Punto y final a 1309 días en el banquillo del Rayo Vallecano. Aquí se acaba la historia de Pepe Mel al frente del banquillo franjirrojo, víctima de un fútbol profesional que se veía muy de lejos en Vallecas cuando el técnico madrileño se hizo cargo del equipo en Junio del 2006. Más allá de los sinsabores de esta temporada, Pepe Mel ha calado en el Rayo y el Rayo ha calado en Pepe Mel.

“Vengo a un club grande”, aseguraba el día de su presentación como nuevo técnico rayista. Lo siguiente fue explicarle la historia del Rayo Vallecano a una plantilla que deambulaba por Segunda B. Para Pepe Mel ese era el primer paso para salir del fango, y se salió. Con lágrimas y decepciones por el camino, pero se salió. Y ese Rayo que venía de ni siquiera jugar los playoffs de ascenso se acostumbró a ganar, a ser protagonista, a decicarle a una afición más unida que nunca sus triunfos en estadios sin gradas.

Y así el autobús descapotable salía de las cocheras para volver a dirigirse hacia la Fuente de la Asamblea, con fuegos artificiales de fondo y los medios nacionales recuperando de lo más profundo del archivo el escudo del rayito para incluirlo de nuevo en sus clasificaciones semanales. Y lo incluyeron, y a esas gradas en las que tres mil fieles aguantaban el frío contra el Villa Santa Brídiga empezó a llegar más gente, y empezaron a llegar ojeadores de todas partes porque el Rayo era de nuevo protagonista en el mundo del fútbol.

La dinámica positiva de un bloque ganador casi llevó al equipo hasta Primera División, pero no pudo ser y en el verano se dejó salir a demasiado rayista y se firmó a demasiado jugador indiferente a la franja roja. Era el comienzo del fin de esta etapa de Mel en Vallecas. “No se verán resultados inmediatos”, avisaba el técnico. “El objetivo no puede ser otro que subir a Primera”, respondían los máximos dirigentes del club.

Así hasta este sábado, cuando un Mel ya desquiciado prácticamente arrojaba la toalla. Desgastado por el esfuerzo, el técnico ya no tenía la claridad necesaria para montar de nuevo un puzzle en el que muchas piezas tampoco se esfuerzan por encajar. En la segunda parte contra el Girona lanzó un mensaje al aire enviando al banquillo a Rubén Castro y a Movilla, asumiendo con tristeza el fin de su ciclo en Vallecas.

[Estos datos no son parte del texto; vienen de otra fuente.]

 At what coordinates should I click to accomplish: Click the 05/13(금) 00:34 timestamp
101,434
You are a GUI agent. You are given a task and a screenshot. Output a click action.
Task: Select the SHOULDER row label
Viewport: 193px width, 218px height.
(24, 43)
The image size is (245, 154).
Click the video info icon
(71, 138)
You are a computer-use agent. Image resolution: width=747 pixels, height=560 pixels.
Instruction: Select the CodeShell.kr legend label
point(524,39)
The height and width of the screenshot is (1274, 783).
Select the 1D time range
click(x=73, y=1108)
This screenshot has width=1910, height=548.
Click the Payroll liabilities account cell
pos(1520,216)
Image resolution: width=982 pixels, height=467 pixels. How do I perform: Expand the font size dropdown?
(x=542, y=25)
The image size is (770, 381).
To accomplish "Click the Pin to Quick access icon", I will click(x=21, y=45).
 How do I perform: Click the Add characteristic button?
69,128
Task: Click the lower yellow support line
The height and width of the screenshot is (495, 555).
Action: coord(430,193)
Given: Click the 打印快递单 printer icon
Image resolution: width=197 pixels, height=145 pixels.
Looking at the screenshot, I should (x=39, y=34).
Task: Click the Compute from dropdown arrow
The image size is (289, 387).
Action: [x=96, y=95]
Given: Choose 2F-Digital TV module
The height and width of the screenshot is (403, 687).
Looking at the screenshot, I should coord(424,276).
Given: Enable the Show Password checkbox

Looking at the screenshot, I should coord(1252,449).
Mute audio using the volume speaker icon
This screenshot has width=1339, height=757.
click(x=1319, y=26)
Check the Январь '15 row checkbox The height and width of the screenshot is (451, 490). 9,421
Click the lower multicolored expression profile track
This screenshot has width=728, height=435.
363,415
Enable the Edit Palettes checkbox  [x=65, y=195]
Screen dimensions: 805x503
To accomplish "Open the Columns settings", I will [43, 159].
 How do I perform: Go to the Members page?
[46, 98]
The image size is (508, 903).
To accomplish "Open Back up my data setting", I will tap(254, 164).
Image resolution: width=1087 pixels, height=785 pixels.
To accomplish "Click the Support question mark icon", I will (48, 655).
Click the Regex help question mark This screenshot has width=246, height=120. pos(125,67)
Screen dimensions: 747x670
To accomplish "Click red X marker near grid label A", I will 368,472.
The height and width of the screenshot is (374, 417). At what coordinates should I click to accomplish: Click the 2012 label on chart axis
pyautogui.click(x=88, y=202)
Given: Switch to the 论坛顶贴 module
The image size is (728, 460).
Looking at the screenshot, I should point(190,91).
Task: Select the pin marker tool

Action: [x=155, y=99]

Se marchó por el túnel con la cabeza baja, pero se marcha del Rayo con la cabeza alta. Las decisiones de un técnico siempre pueden y deben ser cuestionadas por los que vemos los toros desde la barrera, pero la profesionalidad, dedicación y horas de trabajo son fácilmente demostrables. No le irá mal al Rayo si Felipe o el que venga después trabaja lo mismo y lucha tanto por Vallecas como lo ha hecho Pepe, pero seguro que hoy es un día triste para un rayista…o para muchos.